# Why is my cat so vocal all of a sudden?



## N Rogers (Jul 4, 2005)

Hey everyone,
We have had our cat for almost 14 years now. He has always been a very social and loving cat, he loves being around us. However, he never used to make any noise in terms of 'meows' etc. But in the past 2 years or so, he has started 'meowing' all the time and generally being really vocal. 

Anyone know what may have caused the change???

He sometimes does it when he wants to be fed or other times if he wants some attention.
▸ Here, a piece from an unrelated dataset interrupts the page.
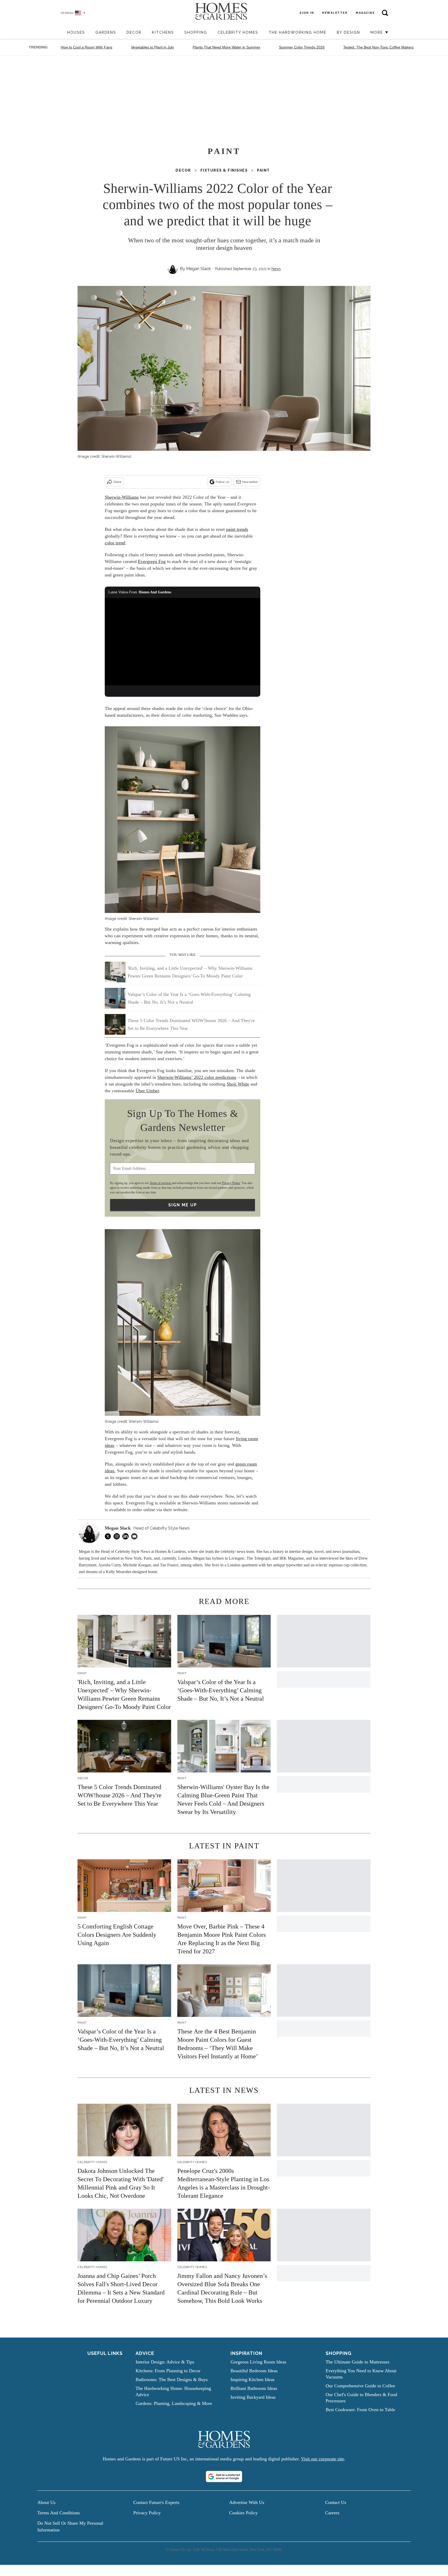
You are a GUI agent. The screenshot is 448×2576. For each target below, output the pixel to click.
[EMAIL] (135, 1536)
We find it really cute , but have all been curious as to why he didnt really "speak" for all those years but now does.

????


----------



## -T- (Jun 27, 2005)

as my cat got older, she required more attention, which she gets by meowing, if she looks fine, & doesn't seem sick, all the cat is wanting is more attention. My cat meows for attention like every hour. the first 10 years of her life, I didn't even know I had a cat at times.

-T-


----------



## N Rogers (Jul 4, 2005)

-T- said:


> as my cat got older, she required more attention, which she gets by meowing, if she looks fine, & doesn't seem sick, all the cat is wanting is more attention. My cat meows for attention like every hour. the first 10 years of her life, I didn't even know I had a cat at times.
> 
> -T-



Thanks T. It sounds like both our cats are showing the same behaviour. We guessed that it was probably just an attention thing. Its kind of funny though becuase we find his noises so cute that he gets nothing but attention now. He has become so used to getting it that the meows never stop at times, lol.


----------



## jennifer2 (Mar 5, 2005)

As she gets older she may be experiences some hearing loss also. Cats will often meow more, especially if they're in a different room and don't know where you are, they might meow to find you.
It also could just be an attention thing.

Jennifer


----------